41-jähriger Paderborner soll schlafende Frau vergewaltigt haben Mutmaßliches Opfer schwänzt Gerichtstermin

Paderborn (WB). Außer Spesen nichts gewesen: Gleich drei Zeugen haben am Mittwoch die 8. Große Strafkammer am Landgericht Paderborn versetzt und sind nicht zur Verhandlung erschienen. Und so konnten die Richter sich noch kein Bild machen davon, was an den Vergewaltigungsvorwürfen gegen einen 41-Jährigen aus Paderborn dran ist.

Von Ulrich Pfaff
Das Landgericht Paderborn.
Das Landgericht Paderborn. Foto: Jörn Hannemann

Der Staplerfahrer sitzt auf der Anklagebank, weil er im November 2017 eine Frau in seiner Wohnung vergewaltigt haben soll, während sie schlief. Die Staatsanwaltschaft geht davon aus, dass der gebürtige Guineer, der seit 22 Jahren in Deutschland lebt, zusammen mit der Frau und einem britischen Soldaten nachts in seiner Wohnung Alkohol und Drogen konsumiert hatte.

Am Taxistand »herumgemacht«

Als der Brite eingeschlafen war, soll der 41-Jährige die Frau vergewaltigt haben, ohne dass sie zunächst aufwachte. Erst ein Kuss, heißt es, habe das mutmaßliche Opfer aufgeweckt – die Frau soll darauf hin gemeinsam mit dem Soldaten die Wohnung verlassen haben.

Der Angeklagte hatte eine andere Version der Geschichte parat: Er habe die ihm völlig Unbekannte in der Stadt getroffen, wo sie an einem Taxistand bereits mit dem britischen Soldaten »herumgemacht« habe.
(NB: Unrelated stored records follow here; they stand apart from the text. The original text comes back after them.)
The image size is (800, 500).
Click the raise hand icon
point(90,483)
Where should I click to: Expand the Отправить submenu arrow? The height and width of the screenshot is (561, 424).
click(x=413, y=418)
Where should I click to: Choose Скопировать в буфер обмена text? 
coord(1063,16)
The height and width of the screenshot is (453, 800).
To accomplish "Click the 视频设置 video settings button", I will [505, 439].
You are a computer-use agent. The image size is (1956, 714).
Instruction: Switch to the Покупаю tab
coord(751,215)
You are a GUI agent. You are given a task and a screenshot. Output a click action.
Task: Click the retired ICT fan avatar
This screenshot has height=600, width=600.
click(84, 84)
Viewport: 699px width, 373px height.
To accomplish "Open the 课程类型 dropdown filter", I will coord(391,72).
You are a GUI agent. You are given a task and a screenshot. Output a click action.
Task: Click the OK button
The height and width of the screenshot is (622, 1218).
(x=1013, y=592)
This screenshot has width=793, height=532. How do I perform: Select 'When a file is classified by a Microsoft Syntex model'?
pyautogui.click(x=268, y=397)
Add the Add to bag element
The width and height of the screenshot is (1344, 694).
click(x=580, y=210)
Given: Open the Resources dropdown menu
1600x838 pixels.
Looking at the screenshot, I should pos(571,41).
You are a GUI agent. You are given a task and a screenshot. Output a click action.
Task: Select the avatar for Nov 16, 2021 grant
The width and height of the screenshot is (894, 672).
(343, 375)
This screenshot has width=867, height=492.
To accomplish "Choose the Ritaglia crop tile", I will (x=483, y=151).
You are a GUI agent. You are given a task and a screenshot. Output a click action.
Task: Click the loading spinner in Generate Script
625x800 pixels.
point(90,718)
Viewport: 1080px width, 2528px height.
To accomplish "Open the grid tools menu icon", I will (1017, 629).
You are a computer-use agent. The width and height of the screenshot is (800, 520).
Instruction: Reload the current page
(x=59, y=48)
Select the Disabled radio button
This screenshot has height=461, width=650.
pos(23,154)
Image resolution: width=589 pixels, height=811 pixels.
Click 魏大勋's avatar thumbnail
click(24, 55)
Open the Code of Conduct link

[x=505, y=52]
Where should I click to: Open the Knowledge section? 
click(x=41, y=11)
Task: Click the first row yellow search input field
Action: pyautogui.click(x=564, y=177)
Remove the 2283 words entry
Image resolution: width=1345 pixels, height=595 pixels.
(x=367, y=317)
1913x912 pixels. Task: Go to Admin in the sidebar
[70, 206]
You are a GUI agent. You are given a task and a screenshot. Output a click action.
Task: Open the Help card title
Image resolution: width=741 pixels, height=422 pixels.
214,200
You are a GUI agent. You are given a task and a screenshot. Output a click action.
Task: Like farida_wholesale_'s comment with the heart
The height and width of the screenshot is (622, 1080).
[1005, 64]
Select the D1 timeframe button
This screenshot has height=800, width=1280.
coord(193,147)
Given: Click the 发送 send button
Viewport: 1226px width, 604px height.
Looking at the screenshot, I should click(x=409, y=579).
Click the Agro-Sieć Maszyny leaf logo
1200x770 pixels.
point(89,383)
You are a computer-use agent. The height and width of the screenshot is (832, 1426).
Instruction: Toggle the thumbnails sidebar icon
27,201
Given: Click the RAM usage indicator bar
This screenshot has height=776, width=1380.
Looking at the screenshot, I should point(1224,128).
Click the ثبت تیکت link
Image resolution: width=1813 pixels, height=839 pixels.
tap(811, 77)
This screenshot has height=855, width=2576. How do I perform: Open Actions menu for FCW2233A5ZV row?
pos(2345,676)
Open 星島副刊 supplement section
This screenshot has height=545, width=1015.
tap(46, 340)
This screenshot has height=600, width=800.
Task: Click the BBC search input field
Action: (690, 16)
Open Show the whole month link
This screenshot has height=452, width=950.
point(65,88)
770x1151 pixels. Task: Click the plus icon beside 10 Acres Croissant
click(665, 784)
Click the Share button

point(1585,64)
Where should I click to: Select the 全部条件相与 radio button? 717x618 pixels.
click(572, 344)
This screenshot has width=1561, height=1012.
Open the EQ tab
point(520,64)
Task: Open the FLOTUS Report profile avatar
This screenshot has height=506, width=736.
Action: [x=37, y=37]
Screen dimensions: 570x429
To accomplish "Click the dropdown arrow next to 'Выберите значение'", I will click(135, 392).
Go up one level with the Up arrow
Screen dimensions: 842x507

Aus dem Gespräch sei schließlich die Idee entstanden, zum gemeinsamen Sex in seine Wohnung zu gehen.

Nach reichlichem Alkoholkonsum sei der Brite jedoch eingeschlafen, so dass es dann zu sexuellen Handlungen zwischen ihm und der Frau gekommen sei – aber einvernehmlich. Kurz darauf sei die Frau hysterisch geworden, habe ihn beschimpft und rassistisch beleidigt, so dass er sie und ihren inzwischen wieder aufgewachten Begleiter der Wohnung verwiesen habe.

2,4 Promille Alkohol im Blut

Die Perspektive des mutmaßlichen Opfers konnte die Strafkammer nicht kennen lernen: Die Frau kam der Zeugenladung nicht nach. Wie am Rande der Sitzung zu erfahren war, soll sie zum Tatzeitpunkt 2,4 Promille Alkohol im Blut gehabt haben. Die Kammer verhängte 100 Euro Ordnungsgeld und verfügte die Vorführung der Zeugin beim nächsten Verhandlungstermin durch die Polizei.

Auch der britische Soldat und ein Kamerad, die beide als Zeugen geladen waren, tauchten nicht auf – sie befinden sich wieder in England, sollen allerdings von der britischen Armee nach Paderborn geschickt worden sein, um eine Aussage zu machen.

Nur die Paderborner Polizistinnen, die mit den Ermittlungen betraut waren, erschienen vor Gericht. Sie wurden bis zum nächsten Prozesstag wieder entlassen – ohne befragt zu werden.